• PROBLEM
Write out all the entries below without any change.

[Records excerpted from a collection]

========

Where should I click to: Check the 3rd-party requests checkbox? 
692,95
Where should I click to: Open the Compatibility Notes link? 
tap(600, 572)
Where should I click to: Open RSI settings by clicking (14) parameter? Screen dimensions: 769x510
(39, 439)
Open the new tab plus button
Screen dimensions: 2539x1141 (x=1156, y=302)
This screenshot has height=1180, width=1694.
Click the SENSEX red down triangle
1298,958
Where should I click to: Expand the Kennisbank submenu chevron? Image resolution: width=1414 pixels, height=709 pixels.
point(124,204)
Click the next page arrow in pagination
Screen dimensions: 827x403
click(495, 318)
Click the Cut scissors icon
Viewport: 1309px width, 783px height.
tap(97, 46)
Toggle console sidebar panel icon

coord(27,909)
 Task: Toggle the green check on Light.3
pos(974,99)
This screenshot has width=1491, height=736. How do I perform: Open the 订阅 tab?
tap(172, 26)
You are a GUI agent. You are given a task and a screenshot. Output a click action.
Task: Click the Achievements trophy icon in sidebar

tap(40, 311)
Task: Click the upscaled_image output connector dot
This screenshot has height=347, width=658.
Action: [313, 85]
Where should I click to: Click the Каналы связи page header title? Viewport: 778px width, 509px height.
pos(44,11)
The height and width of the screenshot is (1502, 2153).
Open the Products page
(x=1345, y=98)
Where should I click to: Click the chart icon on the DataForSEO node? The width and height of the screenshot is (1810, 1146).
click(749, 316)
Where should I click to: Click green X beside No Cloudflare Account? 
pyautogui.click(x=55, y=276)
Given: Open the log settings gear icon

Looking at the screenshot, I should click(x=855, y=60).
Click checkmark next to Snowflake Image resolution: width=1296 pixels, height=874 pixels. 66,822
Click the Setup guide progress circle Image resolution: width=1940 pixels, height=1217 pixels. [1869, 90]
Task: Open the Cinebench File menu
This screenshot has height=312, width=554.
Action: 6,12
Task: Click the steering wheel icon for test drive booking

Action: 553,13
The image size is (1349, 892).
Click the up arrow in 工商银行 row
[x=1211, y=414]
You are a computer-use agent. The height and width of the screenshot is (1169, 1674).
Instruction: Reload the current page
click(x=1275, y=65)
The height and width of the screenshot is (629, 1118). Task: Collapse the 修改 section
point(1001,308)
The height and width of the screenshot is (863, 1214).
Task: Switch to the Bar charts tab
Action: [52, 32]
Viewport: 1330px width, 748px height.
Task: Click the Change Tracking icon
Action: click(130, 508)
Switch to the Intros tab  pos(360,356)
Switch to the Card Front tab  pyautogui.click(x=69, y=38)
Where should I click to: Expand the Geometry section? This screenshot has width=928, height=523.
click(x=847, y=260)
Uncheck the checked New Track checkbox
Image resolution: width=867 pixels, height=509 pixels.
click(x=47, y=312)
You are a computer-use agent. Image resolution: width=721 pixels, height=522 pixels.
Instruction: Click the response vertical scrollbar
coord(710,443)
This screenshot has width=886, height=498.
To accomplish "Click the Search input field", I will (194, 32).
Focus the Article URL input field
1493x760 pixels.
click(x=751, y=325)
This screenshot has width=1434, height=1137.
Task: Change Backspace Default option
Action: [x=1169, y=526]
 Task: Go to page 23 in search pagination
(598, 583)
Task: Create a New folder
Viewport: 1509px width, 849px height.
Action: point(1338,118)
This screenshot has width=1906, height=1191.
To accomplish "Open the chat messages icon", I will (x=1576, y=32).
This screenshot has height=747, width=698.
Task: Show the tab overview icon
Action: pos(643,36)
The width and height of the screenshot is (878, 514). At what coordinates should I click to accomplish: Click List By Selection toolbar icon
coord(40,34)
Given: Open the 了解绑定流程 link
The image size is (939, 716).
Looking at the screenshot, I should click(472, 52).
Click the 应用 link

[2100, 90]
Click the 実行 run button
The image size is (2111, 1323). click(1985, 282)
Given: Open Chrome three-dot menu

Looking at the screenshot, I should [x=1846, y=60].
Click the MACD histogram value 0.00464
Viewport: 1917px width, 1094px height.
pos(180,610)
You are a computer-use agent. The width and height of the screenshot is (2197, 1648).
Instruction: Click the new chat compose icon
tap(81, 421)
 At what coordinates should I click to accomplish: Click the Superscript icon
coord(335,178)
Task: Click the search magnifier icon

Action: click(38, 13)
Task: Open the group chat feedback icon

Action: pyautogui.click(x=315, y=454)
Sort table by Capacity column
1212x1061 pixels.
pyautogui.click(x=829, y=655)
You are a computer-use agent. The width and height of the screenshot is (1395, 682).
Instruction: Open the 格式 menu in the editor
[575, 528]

========

• COMPLETED TASK
Where should I click to: Check the 3rd-party requests checkbox? 
692,95
Where should I click to: Open the Compatibility Notes link? 
tap(600, 572)
Where should I click to: Open RSI settings by clicking (14) parameter? Screen dimensions: 769x510
(39, 439)
Open the new tab plus button
Screen dimensions: 2539x1141 (x=1156, y=302)
This screenshot has height=1180, width=1694.
Click the SENSEX red down triangle
1298,958
Where should I click to: Expand the Kennisbank submenu chevron? Image resolution: width=1414 pixels, height=709 pixels.
point(124,204)
Click the next page arrow in pagination
Screen dimensions: 827x403
click(495, 318)
Click the Cut scissors icon
Viewport: 1309px width, 783px height.
tap(97, 46)
Toggle console sidebar panel icon

coord(27,909)
 Task: Toggle the green check on Light.3
pos(974,99)
This screenshot has width=1491, height=736. How do I perform: Open the 订阅 tab?
tap(172, 26)
You are a GUI agent. You are given a task and a screenshot. Output a click action.
Task: Click the Achievements trophy icon in sidebar

tap(40, 311)
Task: Click the upscaled_image output connector dot
This screenshot has height=347, width=658.
Action: [313, 85]
Where should I click to: Click the Каналы связи page header title? Viewport: 778px width, 509px height.
pos(44,11)
The height and width of the screenshot is (1502, 2153).
Open the Products page
(x=1345, y=98)
Where should I click to: Click the chart icon on the DataForSEO node? The width and height of the screenshot is (1810, 1146).
click(749, 316)
Where should I click to: Click green X beside No Cloudflare Account? 
pyautogui.click(x=55, y=276)
Given: Open the log settings gear icon

Looking at the screenshot, I should click(x=855, y=60).
Click checkmark next to Snowflake Image resolution: width=1296 pixels, height=874 pixels. 66,822
Click the Setup guide progress circle Image resolution: width=1940 pixels, height=1217 pixels. [1869, 90]
Task: Open the Cinebench File menu
This screenshot has height=312, width=554.
Action: 6,12
Task: Click the steering wheel icon for test drive booking

Action: 553,13
The image size is (1349, 892).
Click the up arrow in 工商银行 row
[x=1211, y=414]
You are a computer-use agent. The height and width of the screenshot is (1169, 1674).
Instruction: Reload the current page
click(x=1275, y=65)
The height and width of the screenshot is (629, 1118). Task: Collapse the 修改 section
point(1001,308)
The height and width of the screenshot is (863, 1214).
Task: Switch to the Bar charts tab
Action: [52, 32]
Viewport: 1330px width, 748px height.
Task: Click the Change Tracking icon
Action: click(130, 508)
Switch to the Intros tab  pos(360,356)
Switch to the Card Front tab  pyautogui.click(x=69, y=38)
Where should I click to: Expand the Geometry section? This screenshot has width=928, height=523.
click(x=847, y=260)
Uncheck the checked New Track checkbox
Image resolution: width=867 pixels, height=509 pixels.
click(x=47, y=312)
You are a computer-use agent. Image resolution: width=721 pixels, height=522 pixels.
Instruction: Click the response vertical scrollbar
coord(710,443)
This screenshot has width=886, height=498.
To accomplish "Click the Search input field", I will (194, 32).
Focus the Article URL input field
1493x760 pixels.
click(x=751, y=325)
This screenshot has width=1434, height=1137.
Task: Change Backspace Default option
Action: [x=1169, y=526]
 Task: Go to page 23 in search pagination
(598, 583)
Task: Create a New folder
Viewport: 1509px width, 849px height.
Action: point(1338,118)
This screenshot has width=1906, height=1191.
To accomplish "Open the chat messages icon", I will (x=1576, y=32).
This screenshot has height=747, width=698.
Task: Show the tab overview icon
Action: pos(643,36)
The width and height of the screenshot is (878, 514). At what coordinates should I click to accomplish: Click List By Selection toolbar icon
coord(40,34)
Given: Open the 了解绑定流程 link
The image size is (939, 716).
Looking at the screenshot, I should click(472, 52).
Click the 应用 link

[2100, 90]
Click the 実行 run button
The image size is (2111, 1323). click(1985, 282)
Given: Open Chrome three-dot menu

Looking at the screenshot, I should [x=1846, y=60].
Click the MACD histogram value 0.00464
Viewport: 1917px width, 1094px height.
pos(180,610)
You are a computer-use agent. The width and height of the screenshot is (2197, 1648).
Instruction: Click the new chat compose icon
tap(81, 421)
 At what coordinates should I click to accomplish: Click the Superscript icon
coord(335,178)
Task: Click the search magnifier icon

Action: click(38, 13)
Task: Open the group chat feedback icon

Action: pyautogui.click(x=315, y=454)
Sort table by Capacity column
1212x1061 pixels.
pyautogui.click(x=829, y=655)
You are a computer-use agent. The width and height of the screenshot is (1395, 682).
Instruction: Open the 格式 menu in the editor
[575, 528]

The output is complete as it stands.